What else do you need to get at?

I didn't know Boost.Graph. Seems pretty cool, thank for the hint.

It's a bit unwieldy at times. The interface is much more complex
than it needs to be, but people are working on that. Slowly. :frowning:

There is another questions that came up: Can I somehow get the
PassManager to execute my MachineFunctionPass (loaded with llc -load)
before the RegAlloc? As I am currently only printing out some
LiveInterval infos so I don't need/want to implement a complete
allocator. But if there is no pass that depends on my analysis the pass
manager doesn't schedule my pass at all. I understand that that makes
sense but it would be nice to 'force' the pass manager the execute my
stuff before the allocator without changing the framework and only using
llc -load (and maybe some custom cmd switches). Something similar is
possible with opt but I can't figure it out with llc.

Passes in llc are hard-coded in LLVMTargetMachine.cpp. Does your
pass actually do register allocation, or will it? If so, you want
to use the RegisterRegAlloc object. Here is how linear scan uses it:

static RegisterRegAlloc
linearscanRegAlloc("linearscan", "linear scan register allocator",
                   createLinearScanRegisterAllocator);

Then createRegisterAllocator in CodeGen/Passes.cpp will pick up
your allocator and list it as an option under -regalloc=<allocator>.

Yes, I've done so.

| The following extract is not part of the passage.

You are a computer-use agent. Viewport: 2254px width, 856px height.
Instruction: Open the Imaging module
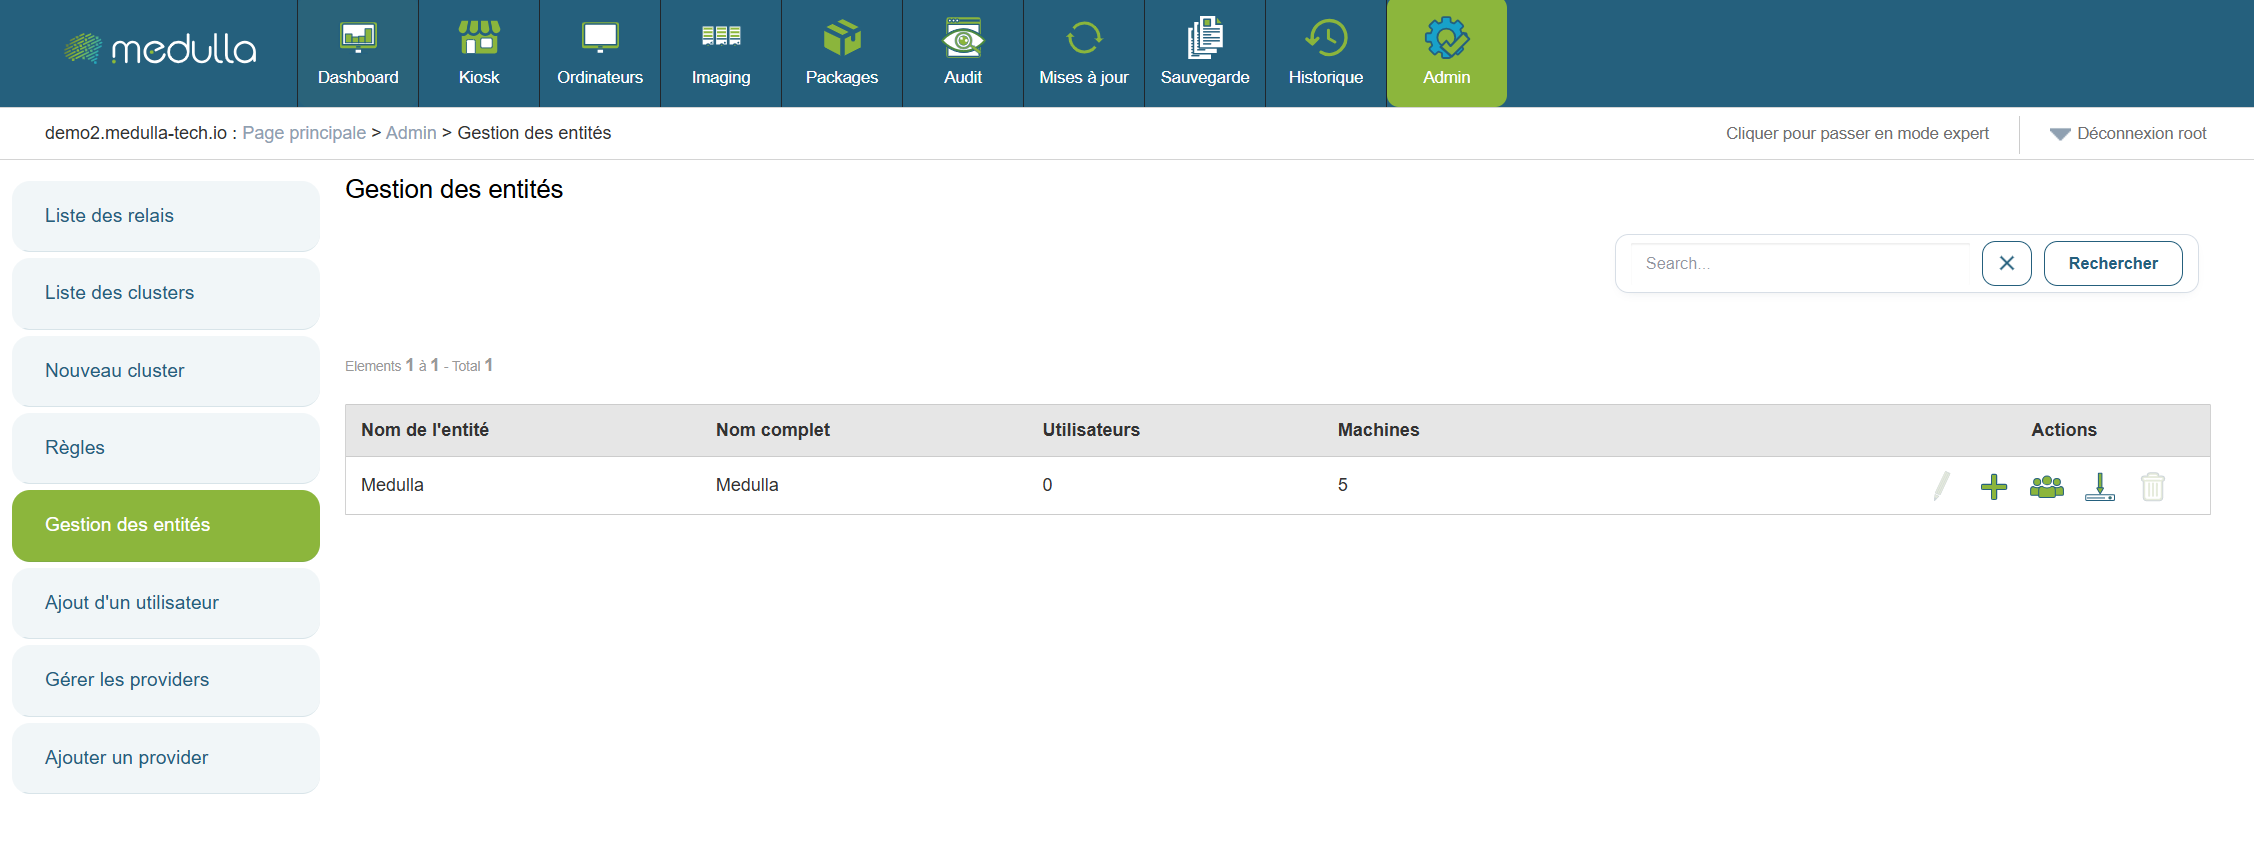click(x=720, y=54)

After my pass is finished with the 'dumping' it calls
runOnMachineFunction from another implemented RegAlloc until I implement
my own.

If you pass is just doing some analysis and dumps you can either
add a invocation of it to LLVMTargetMachine.cpp or make some
other pass dependent on it.

Ok, thats what I expected. Would be nice to hook in a pass without
changing llc but I guess it wouldn't make any sense for 'real' passes.

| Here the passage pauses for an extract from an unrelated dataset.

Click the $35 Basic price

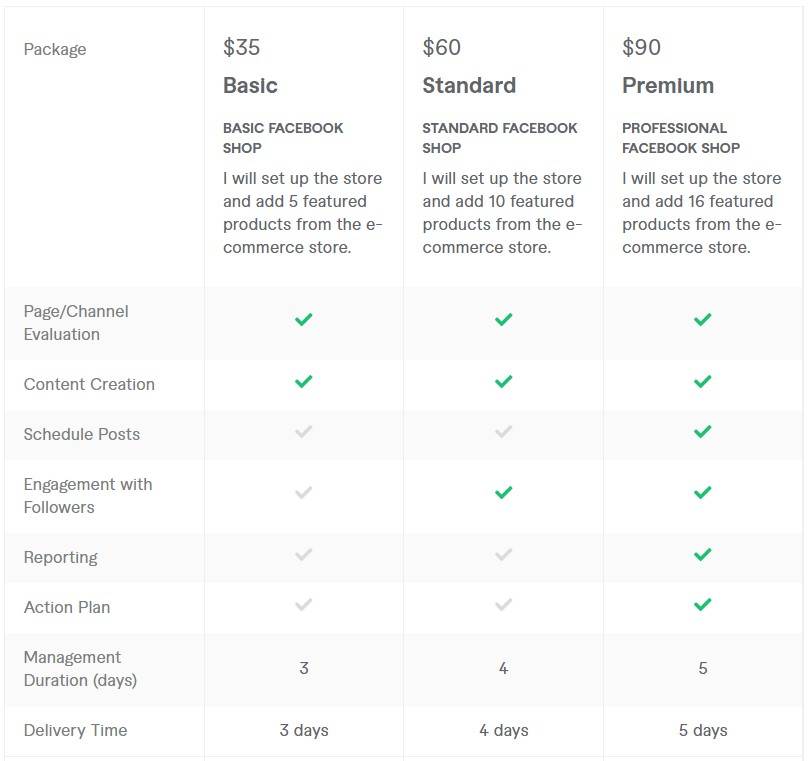coord(242,47)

Thanks again for your help!

Josef

I am working on a similar project on register allocation using graph coloring
and as part of it, I need to generate the register interference graph. The
interference graph will be an input to my analysis program in another
programming language, so a generic graph representation is required (nodes and
edges). I see that you have come up with some conflict graph output and I assume
this is the register interference graph. Can you please post your pass code?

I am working on a similar project on register allocation using graph coloring
and as part of it, I need to generate the register interference graph. The
interference graph will be an input to my analysis program in another
programming language, so a generic graph representation is required (nodes
and
edges). I see that you have come up with some conflict graph output and I
assume
this is the register interference graph. Can you please post your pass code?